At this camp in northeastern Syria, women are often seen wearing niqab, the dress that ultra-conservative Muslim women wear to cover their entire bodies, except for their eyes.
Nowadays, this religious attire serves another purpose: hide the identities of as many as 250 Yazidi women who were forced into sex slavery by Islamic State in 2014 after the terror group took their small town of Sinjar in northern Iraq.
Al-Hol is Syria’s largest camp for refugees and internally displaced persons, with a population of roughly 62,000. The United Nations says more than 80% of its residents are women and children.
Many of the camp’s female residents survived the 2014 genocide in Sinjar, where IS killed most of their brothers and fathers but kept them alive, forcing them to convert to Islam and marry its jihadist members. As a result, many of the women became mothers raising children fathered by members of IS.
More than six years later, many of these women prefer to be known as IS wives rather than members of the ancient religious group they were born into. They fear that by revealing their identities, they could permanently be separated from their children, according to experts and Yazidi survivors.
That fear remains, despite a decision made in 2019 by the Yazidi Supreme Spiritual Council to allow children born to IS fighters to live within the secluded community, reversing a previous stance the council held on the issue.
A Yazidi female survivor, who identified herself only as Layla, recently unveiled her identity to authorities.
“The Yazidi women all heard that if they returned to Sinjar, they would lose their children,” Layla told VOA. “Because of our children, we hid ourselves. However, when the decision was made that we can keep our children, I revealed myself.”
Jabir Jendo, a Syria-based researcher on the Yazidis, explained a dilemma from which Yazidi women have suffered.

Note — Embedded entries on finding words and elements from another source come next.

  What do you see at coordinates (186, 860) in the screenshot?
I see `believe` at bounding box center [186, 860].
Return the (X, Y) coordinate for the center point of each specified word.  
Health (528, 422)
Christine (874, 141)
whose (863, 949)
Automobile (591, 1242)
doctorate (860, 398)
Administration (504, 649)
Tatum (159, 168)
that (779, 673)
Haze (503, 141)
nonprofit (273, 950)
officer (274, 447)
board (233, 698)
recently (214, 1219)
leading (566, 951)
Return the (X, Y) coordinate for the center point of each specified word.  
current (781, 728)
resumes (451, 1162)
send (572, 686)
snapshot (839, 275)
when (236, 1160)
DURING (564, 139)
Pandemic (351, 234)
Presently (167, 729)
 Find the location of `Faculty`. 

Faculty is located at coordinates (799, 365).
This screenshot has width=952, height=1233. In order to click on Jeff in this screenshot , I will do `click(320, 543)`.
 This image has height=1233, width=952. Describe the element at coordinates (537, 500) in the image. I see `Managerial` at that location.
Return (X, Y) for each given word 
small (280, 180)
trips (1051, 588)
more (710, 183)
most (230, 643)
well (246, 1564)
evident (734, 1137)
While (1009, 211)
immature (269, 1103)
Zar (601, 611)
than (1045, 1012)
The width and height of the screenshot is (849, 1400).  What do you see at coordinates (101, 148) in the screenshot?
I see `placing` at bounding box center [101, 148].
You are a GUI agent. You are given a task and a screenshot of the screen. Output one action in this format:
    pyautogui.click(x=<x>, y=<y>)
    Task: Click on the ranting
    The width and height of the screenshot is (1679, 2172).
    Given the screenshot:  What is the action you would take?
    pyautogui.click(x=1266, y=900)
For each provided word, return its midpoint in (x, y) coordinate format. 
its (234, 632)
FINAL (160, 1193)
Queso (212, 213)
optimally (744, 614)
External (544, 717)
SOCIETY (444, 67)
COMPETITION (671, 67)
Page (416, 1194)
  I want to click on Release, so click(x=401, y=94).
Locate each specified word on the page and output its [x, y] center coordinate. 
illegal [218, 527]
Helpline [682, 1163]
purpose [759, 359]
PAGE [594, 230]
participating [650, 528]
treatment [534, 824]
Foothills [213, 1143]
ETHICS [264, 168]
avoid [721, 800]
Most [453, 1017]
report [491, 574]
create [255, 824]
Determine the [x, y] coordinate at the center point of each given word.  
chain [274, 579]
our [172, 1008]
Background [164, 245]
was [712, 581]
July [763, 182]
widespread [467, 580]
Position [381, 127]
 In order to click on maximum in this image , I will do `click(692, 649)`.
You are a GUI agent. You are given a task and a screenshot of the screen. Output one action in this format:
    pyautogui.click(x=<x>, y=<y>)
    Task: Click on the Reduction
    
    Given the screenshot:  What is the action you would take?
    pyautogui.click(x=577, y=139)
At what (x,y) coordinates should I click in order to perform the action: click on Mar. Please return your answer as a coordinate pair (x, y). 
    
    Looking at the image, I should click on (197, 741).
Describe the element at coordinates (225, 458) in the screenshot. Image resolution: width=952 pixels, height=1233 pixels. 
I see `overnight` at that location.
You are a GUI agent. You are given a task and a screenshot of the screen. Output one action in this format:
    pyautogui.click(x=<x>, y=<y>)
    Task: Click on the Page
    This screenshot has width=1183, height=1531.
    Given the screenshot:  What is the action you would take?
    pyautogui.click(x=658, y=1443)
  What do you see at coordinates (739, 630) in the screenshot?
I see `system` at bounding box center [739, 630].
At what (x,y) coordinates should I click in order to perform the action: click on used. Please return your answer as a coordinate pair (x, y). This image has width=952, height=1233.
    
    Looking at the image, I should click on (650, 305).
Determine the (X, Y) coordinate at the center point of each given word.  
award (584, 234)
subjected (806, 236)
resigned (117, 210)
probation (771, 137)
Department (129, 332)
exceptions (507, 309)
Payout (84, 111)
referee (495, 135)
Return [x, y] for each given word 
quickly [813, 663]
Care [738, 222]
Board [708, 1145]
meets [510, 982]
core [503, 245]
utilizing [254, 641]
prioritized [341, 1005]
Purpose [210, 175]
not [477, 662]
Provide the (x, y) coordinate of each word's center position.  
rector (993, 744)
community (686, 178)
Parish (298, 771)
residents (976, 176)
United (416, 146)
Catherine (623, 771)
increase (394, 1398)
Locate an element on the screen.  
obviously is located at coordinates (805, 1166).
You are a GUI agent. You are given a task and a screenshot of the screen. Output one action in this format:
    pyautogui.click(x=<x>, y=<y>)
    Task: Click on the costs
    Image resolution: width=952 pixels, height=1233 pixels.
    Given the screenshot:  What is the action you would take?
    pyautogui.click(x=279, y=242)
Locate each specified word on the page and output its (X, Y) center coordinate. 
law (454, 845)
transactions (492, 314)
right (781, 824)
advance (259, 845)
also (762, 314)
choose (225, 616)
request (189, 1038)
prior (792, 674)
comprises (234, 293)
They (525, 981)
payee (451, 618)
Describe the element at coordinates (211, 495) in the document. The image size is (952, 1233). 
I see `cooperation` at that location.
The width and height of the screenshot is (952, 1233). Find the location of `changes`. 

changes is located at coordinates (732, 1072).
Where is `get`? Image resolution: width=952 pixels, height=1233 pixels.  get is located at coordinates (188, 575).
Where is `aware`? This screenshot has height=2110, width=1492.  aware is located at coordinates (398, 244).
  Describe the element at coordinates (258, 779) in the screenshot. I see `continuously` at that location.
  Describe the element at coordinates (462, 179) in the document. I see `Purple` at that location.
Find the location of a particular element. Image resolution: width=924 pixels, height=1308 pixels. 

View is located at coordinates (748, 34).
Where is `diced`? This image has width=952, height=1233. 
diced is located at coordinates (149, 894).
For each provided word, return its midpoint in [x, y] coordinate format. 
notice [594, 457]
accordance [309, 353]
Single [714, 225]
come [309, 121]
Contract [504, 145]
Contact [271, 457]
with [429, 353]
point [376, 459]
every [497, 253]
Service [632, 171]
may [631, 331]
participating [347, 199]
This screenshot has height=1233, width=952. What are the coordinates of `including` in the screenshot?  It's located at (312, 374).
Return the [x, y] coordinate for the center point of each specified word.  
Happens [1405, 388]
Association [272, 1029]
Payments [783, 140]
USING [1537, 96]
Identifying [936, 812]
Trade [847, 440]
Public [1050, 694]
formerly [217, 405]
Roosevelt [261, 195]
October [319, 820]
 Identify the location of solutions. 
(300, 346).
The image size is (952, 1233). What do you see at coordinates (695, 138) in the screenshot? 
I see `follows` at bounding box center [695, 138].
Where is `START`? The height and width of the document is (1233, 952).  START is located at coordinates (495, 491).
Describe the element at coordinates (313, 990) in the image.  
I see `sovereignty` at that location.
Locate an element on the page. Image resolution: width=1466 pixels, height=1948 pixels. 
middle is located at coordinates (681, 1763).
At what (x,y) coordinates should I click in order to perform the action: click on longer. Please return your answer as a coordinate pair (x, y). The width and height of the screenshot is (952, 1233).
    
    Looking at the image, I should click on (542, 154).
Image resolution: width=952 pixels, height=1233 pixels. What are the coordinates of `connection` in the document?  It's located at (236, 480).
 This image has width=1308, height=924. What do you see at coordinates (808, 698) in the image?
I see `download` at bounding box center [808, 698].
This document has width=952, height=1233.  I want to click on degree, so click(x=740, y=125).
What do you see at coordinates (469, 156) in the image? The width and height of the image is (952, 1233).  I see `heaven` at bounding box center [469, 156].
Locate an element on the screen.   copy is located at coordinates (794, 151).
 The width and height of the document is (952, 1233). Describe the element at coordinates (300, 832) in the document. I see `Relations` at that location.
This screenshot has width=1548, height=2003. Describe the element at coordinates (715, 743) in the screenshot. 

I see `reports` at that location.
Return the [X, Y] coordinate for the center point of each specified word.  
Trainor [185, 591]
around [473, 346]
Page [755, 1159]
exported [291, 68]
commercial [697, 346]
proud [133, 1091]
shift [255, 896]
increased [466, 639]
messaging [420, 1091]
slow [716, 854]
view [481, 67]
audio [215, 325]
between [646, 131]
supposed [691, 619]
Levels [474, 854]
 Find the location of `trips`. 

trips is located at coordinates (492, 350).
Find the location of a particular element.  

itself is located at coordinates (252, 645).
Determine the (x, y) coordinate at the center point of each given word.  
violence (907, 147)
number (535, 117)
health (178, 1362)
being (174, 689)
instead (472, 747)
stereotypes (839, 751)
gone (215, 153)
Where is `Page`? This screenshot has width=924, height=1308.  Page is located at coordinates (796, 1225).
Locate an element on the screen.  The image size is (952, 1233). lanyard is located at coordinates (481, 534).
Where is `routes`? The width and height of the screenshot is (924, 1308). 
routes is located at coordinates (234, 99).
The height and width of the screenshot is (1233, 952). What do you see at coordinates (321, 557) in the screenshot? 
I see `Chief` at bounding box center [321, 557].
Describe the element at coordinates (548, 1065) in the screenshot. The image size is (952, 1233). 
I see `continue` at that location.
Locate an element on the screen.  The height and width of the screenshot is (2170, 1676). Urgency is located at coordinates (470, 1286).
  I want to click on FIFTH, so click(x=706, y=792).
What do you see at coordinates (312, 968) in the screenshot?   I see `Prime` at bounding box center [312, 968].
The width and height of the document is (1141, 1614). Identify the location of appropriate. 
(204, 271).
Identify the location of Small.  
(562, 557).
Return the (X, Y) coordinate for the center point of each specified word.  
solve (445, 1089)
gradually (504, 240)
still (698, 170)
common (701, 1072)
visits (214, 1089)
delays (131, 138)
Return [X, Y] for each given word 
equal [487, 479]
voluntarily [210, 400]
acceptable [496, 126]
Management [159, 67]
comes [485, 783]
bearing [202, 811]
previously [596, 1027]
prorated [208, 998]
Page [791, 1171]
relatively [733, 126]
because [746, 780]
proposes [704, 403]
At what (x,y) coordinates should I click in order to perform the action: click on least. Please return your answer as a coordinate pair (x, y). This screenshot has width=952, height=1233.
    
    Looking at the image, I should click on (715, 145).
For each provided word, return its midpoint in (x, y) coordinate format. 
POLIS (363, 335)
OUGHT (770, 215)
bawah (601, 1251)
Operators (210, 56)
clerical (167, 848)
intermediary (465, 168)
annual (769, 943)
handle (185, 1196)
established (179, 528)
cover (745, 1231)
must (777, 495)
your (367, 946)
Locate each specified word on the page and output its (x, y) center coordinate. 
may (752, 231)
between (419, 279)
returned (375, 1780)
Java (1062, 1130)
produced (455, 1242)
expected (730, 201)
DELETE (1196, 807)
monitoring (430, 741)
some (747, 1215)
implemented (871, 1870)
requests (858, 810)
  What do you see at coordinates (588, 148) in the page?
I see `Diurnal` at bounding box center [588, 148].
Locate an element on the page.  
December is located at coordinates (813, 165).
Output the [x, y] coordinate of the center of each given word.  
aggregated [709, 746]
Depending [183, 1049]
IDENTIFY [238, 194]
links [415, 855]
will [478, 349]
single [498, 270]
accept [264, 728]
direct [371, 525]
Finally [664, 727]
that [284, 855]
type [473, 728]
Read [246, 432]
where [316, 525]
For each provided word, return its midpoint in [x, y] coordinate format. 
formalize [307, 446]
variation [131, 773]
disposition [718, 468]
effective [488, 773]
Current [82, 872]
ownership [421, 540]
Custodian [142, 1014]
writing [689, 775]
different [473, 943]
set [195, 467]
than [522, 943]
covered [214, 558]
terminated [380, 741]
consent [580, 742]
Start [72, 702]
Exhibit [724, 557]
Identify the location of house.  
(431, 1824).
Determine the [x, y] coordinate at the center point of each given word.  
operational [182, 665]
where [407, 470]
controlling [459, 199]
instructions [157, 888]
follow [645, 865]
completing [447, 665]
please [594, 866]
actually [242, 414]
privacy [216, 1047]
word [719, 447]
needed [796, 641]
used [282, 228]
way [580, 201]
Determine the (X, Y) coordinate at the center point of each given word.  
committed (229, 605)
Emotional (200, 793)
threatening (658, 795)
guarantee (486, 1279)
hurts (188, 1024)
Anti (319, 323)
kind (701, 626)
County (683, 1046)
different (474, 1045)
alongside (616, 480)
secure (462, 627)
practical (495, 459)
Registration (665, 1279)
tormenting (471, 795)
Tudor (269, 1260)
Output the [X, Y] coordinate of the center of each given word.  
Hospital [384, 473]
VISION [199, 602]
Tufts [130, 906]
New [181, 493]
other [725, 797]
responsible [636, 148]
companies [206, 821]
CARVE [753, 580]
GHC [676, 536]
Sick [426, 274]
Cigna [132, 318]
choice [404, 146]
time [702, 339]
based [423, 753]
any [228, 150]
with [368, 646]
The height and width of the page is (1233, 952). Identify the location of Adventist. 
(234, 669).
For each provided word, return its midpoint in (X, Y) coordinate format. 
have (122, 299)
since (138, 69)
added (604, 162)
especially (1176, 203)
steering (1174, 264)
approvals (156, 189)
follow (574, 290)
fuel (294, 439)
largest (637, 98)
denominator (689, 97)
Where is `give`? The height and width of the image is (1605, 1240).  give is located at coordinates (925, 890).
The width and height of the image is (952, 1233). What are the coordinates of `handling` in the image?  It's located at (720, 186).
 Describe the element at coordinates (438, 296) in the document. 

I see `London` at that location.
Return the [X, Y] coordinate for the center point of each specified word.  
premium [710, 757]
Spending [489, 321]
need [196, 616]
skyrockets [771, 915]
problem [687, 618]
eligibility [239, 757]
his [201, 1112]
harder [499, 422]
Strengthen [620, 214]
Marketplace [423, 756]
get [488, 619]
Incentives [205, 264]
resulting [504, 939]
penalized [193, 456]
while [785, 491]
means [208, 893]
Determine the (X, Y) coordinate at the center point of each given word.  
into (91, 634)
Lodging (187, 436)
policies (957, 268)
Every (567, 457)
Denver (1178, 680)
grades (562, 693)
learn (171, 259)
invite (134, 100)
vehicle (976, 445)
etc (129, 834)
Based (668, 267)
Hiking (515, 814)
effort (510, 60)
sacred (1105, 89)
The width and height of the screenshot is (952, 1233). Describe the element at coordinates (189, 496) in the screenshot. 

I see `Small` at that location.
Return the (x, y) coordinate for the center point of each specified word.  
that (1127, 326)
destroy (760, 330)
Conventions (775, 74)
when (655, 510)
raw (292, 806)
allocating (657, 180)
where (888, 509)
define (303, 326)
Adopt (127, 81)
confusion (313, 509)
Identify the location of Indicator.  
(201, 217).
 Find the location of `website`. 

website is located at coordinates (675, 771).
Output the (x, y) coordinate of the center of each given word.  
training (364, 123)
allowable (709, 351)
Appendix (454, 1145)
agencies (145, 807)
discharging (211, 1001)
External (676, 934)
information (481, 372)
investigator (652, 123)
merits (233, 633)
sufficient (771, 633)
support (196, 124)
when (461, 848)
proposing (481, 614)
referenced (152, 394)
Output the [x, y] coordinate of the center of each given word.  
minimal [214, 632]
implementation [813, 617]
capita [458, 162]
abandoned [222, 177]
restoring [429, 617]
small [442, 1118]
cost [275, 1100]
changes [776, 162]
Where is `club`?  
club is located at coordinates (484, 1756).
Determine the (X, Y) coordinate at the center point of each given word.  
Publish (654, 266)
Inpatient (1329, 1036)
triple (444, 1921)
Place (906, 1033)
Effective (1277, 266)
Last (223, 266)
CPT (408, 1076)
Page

“These women have children, and the fathers of these children are IS terrorists,” he said. “That has caused a problem for these women. They either had to abandon their children and return to their families or stay with their children and live the way they do now.”
Mahmoud Rasho, a member of the Syrian Yazidi Council, is helping to identify the Yazidi women who remain in hiding and wants to reassure them that they can continue to live with their children.
“We have information that some Yazidis are indeed inside the camp,” Rasho told VOA. “We are working to get those women out of the camp in phases.”
VOA talked to other female Yazidi survivors who said that despite returning to their communities, they continue to worry about their children’s futures, growing up with the stigma of being born to IS militants, also known as ISIS.
Some figures show an increase in suicide among Yazidi survivors. On Tuesday, Iraq’s Kurdistan Regional Government (KRG) announced that at least 13 Yazidi survivors have committed suicide so far this year.
“The suicides are believed to be linked to the trauma caused by the Yazidi genocide at the hands of ISIS, the difficult living conditions inside the(displacement) camps, lack of prospects for the future, and economic and social problems,” the KRG said.